Task details:
Return every line of the listing below that contains the string "item".
** Begin Records provided **
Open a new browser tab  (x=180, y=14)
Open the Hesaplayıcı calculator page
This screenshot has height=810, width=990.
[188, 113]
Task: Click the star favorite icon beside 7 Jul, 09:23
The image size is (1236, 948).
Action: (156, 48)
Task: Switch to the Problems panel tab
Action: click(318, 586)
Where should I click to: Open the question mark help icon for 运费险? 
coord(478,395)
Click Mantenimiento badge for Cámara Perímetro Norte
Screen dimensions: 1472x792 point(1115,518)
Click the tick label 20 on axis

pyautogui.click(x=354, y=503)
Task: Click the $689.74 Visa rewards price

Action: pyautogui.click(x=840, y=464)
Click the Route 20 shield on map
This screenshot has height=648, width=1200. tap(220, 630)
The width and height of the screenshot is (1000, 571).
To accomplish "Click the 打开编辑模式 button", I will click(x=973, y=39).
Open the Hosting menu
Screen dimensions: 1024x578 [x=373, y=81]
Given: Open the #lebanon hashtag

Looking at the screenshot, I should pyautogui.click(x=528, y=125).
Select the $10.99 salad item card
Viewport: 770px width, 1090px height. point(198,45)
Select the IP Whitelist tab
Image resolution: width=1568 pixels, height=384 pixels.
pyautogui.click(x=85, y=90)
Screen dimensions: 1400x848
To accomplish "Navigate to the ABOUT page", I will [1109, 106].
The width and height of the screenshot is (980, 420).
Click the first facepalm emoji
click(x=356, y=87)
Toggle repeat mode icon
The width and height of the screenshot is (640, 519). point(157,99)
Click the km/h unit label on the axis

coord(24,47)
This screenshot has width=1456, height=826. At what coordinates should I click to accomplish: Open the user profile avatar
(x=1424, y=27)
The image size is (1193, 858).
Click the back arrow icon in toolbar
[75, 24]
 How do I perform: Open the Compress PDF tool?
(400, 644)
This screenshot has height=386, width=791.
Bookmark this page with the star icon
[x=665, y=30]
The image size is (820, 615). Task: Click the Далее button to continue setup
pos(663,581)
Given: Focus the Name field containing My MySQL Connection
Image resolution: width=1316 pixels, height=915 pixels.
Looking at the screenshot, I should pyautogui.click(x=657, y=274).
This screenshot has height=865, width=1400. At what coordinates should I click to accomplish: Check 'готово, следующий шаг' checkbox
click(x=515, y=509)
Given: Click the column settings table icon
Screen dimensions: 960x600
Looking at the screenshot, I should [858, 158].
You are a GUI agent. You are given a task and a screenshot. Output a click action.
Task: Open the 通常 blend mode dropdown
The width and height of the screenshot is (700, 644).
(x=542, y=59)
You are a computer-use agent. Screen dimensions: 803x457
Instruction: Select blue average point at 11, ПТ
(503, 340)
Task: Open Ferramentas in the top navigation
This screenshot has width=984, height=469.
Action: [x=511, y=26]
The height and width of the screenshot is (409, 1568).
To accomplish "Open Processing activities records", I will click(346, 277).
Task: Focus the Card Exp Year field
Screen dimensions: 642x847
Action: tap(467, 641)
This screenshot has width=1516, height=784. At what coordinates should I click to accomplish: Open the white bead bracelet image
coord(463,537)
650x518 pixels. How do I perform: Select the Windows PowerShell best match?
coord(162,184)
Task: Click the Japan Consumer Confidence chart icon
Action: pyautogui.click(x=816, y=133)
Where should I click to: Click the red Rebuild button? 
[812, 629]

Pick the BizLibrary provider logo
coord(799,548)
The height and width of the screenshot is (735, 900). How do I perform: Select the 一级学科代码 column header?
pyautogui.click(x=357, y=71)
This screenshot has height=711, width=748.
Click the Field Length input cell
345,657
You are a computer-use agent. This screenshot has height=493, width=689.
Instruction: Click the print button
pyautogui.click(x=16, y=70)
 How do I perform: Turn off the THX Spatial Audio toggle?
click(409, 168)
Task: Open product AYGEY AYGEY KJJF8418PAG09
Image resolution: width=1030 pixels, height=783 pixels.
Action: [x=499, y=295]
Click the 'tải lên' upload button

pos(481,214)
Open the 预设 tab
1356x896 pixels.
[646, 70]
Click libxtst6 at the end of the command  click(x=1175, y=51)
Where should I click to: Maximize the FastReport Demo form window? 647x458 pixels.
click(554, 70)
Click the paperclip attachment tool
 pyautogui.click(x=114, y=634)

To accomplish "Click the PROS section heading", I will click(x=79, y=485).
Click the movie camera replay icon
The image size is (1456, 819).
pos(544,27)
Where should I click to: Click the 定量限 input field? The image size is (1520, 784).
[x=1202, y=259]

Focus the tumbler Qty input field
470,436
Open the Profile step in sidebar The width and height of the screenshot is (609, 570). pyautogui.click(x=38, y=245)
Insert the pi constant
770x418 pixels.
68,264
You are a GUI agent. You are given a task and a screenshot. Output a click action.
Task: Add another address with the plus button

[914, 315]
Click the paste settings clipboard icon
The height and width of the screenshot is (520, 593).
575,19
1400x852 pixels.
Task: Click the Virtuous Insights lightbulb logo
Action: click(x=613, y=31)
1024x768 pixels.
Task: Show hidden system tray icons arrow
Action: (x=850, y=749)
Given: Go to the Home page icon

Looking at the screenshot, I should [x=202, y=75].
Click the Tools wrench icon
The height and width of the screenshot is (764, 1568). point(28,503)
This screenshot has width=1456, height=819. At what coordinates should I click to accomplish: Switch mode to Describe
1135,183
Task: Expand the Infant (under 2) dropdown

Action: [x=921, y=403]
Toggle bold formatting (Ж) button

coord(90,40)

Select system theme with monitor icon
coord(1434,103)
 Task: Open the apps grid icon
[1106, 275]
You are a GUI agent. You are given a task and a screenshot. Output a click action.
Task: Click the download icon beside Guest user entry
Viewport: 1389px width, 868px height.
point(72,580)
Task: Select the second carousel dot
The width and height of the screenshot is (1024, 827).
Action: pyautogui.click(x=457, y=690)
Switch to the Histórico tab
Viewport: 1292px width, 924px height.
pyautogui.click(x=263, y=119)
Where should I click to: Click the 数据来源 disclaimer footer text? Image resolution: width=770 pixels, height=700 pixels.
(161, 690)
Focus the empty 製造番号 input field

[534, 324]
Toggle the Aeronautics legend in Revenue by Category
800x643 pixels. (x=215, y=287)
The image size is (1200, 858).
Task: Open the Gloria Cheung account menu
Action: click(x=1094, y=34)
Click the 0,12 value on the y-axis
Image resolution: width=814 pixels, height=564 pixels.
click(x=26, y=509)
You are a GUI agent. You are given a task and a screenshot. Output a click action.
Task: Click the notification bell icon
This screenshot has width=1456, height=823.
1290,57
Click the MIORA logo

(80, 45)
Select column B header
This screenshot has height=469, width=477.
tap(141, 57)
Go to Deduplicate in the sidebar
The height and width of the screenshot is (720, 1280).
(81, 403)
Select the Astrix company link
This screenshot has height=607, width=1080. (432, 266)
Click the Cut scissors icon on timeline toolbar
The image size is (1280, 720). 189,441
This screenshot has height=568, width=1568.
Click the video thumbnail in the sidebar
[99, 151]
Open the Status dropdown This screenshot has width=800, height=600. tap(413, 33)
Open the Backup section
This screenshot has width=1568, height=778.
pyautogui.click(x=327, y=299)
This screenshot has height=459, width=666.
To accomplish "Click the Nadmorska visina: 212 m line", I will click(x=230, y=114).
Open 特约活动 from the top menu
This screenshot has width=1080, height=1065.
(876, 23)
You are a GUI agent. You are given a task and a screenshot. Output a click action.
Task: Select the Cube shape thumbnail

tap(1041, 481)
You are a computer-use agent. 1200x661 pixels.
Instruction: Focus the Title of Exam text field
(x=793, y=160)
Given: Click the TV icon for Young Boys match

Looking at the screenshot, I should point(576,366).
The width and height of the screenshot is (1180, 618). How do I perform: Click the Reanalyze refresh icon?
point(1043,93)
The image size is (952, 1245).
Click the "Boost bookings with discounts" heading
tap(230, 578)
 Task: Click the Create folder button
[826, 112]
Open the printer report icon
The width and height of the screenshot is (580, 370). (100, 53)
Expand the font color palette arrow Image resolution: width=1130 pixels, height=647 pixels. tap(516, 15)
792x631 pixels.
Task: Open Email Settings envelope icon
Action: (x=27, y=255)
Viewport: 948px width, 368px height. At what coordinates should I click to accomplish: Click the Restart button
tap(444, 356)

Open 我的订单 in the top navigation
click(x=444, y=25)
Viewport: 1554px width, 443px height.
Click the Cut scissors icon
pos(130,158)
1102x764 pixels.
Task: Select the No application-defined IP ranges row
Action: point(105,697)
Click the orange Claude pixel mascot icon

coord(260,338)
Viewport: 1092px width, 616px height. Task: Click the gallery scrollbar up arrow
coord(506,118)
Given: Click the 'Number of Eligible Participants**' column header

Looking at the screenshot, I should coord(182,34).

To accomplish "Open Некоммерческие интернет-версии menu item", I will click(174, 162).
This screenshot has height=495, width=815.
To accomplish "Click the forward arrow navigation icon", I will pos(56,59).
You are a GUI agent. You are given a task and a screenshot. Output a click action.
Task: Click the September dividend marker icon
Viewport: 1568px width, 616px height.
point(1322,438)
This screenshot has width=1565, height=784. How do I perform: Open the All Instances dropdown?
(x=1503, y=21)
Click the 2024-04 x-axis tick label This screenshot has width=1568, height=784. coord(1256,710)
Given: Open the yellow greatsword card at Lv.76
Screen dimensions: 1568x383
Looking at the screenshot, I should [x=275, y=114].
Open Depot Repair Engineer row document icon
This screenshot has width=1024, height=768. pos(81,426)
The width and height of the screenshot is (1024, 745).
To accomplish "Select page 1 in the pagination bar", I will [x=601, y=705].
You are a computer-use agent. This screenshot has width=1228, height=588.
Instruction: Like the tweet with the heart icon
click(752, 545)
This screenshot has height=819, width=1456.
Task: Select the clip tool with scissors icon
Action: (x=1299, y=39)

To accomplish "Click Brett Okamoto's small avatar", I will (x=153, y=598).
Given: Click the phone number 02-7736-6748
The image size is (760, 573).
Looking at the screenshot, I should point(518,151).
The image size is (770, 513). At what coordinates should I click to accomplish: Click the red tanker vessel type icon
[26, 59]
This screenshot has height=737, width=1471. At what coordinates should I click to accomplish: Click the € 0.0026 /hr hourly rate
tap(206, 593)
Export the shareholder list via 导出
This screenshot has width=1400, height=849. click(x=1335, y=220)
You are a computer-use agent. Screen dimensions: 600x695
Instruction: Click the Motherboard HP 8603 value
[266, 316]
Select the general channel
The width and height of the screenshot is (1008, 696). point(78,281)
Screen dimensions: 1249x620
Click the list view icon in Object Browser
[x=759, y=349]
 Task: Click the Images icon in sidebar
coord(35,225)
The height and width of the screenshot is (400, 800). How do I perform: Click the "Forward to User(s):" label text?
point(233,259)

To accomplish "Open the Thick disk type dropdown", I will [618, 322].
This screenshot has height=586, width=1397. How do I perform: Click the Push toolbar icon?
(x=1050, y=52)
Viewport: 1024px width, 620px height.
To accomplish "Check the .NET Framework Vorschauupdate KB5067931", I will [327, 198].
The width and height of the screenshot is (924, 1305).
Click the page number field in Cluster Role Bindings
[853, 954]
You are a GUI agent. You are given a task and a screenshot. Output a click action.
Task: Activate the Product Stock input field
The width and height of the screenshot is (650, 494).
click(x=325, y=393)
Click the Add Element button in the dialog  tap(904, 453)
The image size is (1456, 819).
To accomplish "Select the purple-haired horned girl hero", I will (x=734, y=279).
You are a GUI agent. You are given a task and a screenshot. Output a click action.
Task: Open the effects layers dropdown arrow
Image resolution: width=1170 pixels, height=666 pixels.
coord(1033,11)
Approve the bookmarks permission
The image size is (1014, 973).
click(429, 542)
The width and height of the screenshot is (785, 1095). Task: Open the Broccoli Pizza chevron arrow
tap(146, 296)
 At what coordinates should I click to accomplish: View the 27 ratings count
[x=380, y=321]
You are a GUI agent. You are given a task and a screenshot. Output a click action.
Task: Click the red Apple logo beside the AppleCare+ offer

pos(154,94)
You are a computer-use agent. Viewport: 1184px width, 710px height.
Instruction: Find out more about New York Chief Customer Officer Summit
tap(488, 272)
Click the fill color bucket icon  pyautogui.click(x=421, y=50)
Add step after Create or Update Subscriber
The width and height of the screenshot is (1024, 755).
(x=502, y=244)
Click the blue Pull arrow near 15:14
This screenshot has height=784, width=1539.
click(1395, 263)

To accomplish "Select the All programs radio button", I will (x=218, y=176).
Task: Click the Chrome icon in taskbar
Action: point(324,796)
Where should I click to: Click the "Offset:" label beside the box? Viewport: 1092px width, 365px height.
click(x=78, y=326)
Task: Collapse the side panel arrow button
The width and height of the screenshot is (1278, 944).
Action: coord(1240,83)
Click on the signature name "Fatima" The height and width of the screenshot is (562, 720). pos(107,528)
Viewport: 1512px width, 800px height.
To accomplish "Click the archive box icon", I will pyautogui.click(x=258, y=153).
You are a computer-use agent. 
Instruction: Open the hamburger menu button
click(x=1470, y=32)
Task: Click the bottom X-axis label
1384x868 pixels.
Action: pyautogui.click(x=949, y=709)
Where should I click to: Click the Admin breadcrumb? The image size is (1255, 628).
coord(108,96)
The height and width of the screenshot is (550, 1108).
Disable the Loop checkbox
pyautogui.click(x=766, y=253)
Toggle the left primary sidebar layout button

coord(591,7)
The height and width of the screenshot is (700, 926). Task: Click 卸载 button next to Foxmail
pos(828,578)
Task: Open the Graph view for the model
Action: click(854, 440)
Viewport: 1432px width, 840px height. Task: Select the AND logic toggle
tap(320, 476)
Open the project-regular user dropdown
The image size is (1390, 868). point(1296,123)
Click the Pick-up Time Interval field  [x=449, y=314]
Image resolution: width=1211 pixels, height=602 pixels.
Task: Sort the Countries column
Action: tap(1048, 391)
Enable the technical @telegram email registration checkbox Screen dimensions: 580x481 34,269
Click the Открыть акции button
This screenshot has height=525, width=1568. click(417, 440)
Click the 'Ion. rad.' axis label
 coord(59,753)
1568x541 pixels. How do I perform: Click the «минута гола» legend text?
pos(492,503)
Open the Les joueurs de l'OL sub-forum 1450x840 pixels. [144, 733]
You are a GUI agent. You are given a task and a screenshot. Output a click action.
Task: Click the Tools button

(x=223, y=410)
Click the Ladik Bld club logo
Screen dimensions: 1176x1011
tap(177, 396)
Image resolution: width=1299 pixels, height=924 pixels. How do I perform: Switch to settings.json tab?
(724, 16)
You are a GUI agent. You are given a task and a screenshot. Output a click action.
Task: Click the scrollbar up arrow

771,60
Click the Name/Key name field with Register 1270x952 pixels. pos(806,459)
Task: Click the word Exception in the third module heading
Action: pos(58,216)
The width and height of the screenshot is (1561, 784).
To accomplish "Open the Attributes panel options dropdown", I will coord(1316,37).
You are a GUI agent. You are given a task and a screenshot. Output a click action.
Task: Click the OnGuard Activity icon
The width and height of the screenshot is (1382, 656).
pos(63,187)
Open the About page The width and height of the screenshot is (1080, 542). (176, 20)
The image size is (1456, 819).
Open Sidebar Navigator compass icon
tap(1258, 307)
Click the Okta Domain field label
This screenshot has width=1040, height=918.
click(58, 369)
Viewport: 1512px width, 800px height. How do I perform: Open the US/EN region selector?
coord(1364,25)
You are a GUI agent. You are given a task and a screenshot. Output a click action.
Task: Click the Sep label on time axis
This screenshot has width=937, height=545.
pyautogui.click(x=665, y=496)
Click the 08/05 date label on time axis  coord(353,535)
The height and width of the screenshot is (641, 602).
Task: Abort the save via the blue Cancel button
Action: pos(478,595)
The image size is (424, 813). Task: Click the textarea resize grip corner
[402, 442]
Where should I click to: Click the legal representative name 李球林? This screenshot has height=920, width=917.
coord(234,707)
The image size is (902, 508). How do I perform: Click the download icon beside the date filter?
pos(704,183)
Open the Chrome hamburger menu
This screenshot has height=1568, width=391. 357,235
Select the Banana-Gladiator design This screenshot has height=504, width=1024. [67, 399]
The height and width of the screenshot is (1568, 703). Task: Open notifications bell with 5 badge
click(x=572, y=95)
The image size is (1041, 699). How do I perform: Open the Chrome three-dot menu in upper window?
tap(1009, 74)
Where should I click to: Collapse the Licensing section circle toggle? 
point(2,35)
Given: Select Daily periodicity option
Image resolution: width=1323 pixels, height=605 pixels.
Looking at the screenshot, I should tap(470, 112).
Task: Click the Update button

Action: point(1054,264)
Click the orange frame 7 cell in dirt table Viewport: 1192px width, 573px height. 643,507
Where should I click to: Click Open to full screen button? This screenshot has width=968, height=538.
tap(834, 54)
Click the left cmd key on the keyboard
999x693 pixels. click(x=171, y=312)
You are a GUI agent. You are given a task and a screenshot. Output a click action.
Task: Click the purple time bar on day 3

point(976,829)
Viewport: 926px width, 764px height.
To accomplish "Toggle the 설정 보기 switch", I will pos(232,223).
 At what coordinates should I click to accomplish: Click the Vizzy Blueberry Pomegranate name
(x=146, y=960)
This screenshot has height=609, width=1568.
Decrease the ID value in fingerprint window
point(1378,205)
** End Records provided **
Worked answer:
Select the $10.99 salad item card
To accomplish "Open Некоммерческие интернет-версии menu item", I will click(174, 162).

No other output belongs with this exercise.